Imran Sulemankhil , Ahmed H. Mohamed, Syed A. Gilani

Cite this article as: Sulemankhil I, Mohamed A H, Gilani S A (August 25, 2022) Coronary-Pulmonary Artery Fistula Repair With Coil Embolization: A Single Center Experience. Cureus 14(8): e28407. doi:10.7759/cureus.28407

Coronary-pulmonary artery fistulas (CPF) are a rare malformation that is often asymptomatic but can be associated with dyspnea, angina, palpitation, dizziness, and syncope. Trans-catheter closure (TCC) with coil embolization is gaining prominence relative to surgical closure due to lower complications; however, there is a paucity of literature on the closure of CPFs with TCC. Here, we demonstrate a case series on the closure of a left anterior descending (LAD) artery to pulmonary artery (PA) fistula by advancing a guideliner into the coronary artery up to the origin of the coronary fistula in order to provide support for the advancement of the microcatheter and coil delivery.

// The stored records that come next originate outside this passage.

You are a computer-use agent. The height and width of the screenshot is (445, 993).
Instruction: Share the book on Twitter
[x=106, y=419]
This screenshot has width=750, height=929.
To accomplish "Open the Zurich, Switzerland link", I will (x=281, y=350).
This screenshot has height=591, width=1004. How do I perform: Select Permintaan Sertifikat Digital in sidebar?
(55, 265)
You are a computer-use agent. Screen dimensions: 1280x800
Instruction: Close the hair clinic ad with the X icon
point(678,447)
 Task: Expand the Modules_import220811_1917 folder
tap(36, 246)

Coronary artery fistula (CAF) is a rare congenital or acquired cardiac abnormality where the coronary artery bypasses the myocardial capillaries and communicates directly with either the cardiac chamber or one of the great vessels [1]. This rare malformation was previously estimated to occur in 0.1-0.2% of the population using invasive angiography, but with computed tomographic (CT) angiography it has been estimated to be present in 0.9% of the population [2]. Coronary-pulmonary artery fistulas (CPF) are a subtype of CAFs that account for 15-30% of CAF cases and refer to abnormal communication between the coronary artery and pulmonary artery (PA) [3]. The embryological origins of CPFs are proposed by the Hackensellner involution-persistence hypothesis. It is suspected that rather than involution of the four truncus branches, there is the persistence of the pulmonary sinus branch which makes an abnormal connection with the aortic sinus coronary arteries [4].

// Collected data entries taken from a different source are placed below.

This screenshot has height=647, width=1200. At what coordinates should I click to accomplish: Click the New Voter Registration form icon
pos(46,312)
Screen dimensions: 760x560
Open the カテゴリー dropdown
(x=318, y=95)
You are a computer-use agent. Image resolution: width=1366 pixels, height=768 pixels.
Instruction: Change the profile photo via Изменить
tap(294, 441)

Although most CPFs are asymptomatic, symptoms including dyspnea, angina, palpitation, dizziness, and syncope are more commonly noted with larger diameter fistulas, multiple fistulas, and severe left-to-right shunts [5]. The 2018 American College of Cardiology/American Heart Association Task Force guidelines recommend a thorough review by an interdisciplinary team of congenital or non-congenital cardiologists and surgeons to determine the role of percutaneous or surgical closure [6]. As there is low morbidity, recommendations are based on a small case series and the choice of management is patient-specific. Trans-catheter closure (TCC) with coil embolization is the preferred intervention, but surgical ligation may be favored for patients with multiple drainage sites, distal fistula origin, multiple fistulas or large branch vessels, and/or concomitant cardiac disorders [7].

As there is a paucity of CPF cases treated with TCC, we present a case series of three cases of patients with the left anterior descending (LAD) coronary artery to PA fistulas that were successfully closed with coil embolization.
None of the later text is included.